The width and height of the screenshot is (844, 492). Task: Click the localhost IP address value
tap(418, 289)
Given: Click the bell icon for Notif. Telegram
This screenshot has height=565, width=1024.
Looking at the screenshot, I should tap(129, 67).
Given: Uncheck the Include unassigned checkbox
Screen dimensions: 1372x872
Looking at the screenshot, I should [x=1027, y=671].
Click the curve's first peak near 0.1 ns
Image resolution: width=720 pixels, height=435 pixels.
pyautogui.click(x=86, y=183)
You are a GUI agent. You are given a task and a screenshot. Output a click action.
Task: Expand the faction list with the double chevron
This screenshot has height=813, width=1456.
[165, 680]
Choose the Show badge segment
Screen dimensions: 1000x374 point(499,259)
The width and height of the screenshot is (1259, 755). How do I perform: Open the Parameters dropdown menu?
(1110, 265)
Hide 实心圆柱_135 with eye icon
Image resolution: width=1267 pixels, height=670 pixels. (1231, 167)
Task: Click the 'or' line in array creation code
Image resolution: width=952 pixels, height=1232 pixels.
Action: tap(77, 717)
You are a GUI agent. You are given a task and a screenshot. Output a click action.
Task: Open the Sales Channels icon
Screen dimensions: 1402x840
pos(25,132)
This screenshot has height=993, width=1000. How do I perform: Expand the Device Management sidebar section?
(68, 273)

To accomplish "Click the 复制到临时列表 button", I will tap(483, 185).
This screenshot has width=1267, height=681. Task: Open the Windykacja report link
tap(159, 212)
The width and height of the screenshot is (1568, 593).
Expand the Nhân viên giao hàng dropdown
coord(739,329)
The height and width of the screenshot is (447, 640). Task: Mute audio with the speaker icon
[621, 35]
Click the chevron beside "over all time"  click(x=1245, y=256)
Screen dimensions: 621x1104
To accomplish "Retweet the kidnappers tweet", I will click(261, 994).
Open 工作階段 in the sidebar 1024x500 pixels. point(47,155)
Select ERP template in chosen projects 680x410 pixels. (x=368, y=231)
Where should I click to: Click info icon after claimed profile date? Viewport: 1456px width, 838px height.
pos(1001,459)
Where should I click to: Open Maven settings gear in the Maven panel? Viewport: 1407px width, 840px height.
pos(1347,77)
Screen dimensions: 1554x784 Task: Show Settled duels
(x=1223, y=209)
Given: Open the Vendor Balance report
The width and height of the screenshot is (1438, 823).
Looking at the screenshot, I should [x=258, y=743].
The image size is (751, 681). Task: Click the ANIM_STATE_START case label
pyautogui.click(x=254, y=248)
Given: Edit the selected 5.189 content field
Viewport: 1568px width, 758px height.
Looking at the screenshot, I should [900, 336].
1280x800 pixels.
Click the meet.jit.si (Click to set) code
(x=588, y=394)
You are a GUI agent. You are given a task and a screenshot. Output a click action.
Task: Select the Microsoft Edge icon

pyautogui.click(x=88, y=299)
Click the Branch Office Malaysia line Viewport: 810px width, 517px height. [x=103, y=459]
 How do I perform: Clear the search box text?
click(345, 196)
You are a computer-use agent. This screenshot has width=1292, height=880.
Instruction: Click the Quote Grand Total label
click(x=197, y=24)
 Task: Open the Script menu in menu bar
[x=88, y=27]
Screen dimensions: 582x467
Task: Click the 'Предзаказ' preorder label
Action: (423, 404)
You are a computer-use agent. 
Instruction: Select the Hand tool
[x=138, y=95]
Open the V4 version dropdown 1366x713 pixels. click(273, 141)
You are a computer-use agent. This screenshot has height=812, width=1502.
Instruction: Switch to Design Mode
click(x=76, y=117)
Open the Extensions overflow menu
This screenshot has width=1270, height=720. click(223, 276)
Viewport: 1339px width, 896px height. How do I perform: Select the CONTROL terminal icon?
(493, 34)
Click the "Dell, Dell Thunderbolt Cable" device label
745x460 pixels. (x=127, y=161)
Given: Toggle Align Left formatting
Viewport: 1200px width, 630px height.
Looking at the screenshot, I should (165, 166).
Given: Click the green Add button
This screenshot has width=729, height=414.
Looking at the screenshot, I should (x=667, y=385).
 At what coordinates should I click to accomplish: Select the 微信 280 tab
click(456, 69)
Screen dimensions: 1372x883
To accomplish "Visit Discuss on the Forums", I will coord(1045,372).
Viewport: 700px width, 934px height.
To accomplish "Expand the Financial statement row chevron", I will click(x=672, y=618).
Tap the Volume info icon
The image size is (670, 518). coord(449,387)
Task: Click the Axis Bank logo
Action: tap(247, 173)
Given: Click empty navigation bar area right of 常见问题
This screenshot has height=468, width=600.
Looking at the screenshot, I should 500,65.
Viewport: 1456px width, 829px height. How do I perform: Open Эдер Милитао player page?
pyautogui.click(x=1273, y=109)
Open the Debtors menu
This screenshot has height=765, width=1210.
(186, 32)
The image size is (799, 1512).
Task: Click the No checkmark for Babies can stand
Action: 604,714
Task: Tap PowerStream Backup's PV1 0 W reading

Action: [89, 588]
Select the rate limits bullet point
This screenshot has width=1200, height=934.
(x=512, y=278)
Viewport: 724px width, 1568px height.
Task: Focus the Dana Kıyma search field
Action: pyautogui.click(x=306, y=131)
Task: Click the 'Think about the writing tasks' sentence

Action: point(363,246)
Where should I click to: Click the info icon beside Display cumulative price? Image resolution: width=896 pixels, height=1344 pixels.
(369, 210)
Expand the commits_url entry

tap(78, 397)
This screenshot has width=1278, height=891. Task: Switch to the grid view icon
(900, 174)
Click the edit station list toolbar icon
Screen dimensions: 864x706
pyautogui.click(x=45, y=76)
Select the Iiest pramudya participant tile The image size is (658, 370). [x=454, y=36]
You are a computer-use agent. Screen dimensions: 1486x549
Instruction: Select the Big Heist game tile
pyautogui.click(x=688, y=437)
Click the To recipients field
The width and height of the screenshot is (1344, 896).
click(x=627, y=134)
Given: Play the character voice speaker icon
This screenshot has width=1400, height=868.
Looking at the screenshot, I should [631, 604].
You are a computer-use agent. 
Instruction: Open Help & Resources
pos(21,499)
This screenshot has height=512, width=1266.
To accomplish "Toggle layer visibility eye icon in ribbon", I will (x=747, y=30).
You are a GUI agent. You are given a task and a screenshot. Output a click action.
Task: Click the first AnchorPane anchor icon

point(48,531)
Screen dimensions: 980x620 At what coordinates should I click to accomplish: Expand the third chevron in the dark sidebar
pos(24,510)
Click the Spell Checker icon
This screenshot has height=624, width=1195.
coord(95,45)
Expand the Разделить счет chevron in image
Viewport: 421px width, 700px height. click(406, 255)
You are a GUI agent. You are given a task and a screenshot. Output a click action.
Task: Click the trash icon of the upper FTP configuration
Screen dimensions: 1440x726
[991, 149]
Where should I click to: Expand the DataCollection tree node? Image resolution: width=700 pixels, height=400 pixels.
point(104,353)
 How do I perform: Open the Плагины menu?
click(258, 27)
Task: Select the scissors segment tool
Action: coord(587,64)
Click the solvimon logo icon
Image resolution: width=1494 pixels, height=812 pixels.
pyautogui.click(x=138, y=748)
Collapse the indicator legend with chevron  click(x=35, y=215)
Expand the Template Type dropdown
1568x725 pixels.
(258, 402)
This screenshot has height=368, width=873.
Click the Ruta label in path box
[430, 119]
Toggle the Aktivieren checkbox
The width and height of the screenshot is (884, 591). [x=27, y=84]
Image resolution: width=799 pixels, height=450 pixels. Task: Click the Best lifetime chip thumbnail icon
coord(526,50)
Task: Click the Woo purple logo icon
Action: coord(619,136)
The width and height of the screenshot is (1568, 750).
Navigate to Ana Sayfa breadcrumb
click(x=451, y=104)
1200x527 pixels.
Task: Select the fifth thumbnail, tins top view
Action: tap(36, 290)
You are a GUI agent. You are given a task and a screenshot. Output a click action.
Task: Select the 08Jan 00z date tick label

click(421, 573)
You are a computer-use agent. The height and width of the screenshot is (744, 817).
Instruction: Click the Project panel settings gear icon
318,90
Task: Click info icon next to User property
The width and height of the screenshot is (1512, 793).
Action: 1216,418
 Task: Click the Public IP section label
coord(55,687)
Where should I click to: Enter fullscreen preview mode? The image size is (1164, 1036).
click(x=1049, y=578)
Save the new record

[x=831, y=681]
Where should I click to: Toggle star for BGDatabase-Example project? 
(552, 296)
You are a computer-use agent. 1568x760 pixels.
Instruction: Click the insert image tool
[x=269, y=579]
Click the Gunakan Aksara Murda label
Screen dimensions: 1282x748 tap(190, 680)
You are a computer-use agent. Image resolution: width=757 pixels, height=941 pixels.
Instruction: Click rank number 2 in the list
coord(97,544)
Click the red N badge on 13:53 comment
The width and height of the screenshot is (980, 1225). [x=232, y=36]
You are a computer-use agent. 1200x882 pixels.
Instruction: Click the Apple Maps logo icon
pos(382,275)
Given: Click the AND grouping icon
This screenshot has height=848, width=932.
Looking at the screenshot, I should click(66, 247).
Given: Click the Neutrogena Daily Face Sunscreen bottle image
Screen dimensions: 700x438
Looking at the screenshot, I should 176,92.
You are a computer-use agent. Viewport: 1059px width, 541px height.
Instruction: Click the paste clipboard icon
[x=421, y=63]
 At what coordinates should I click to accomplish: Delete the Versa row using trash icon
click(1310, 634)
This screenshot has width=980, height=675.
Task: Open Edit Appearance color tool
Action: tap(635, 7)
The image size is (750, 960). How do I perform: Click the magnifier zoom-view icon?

#####

Pull out every line above that holds the word "computer".

You are a computer-use agent. This screenshot has width=1292, height=880.
You are a computer-use agent. 
You are a computer-use agent. This screenshot has height=812, width=1502.
You are a computer-use agent. Screen dimensions: 1486x549
You are a computer-use agent. 
You are a computer-use agent. The height and width of the screenshot is (744, 817).
You are a computer-use agent. 1568x760 pixels.
You are a computer-use agent. Image resolution: width=757 pixels, height=941 pixels.
You are a computer-use agent. 1200x882 pixels.
You are a computer-use agent. Viewport: 1059px width, 541px height.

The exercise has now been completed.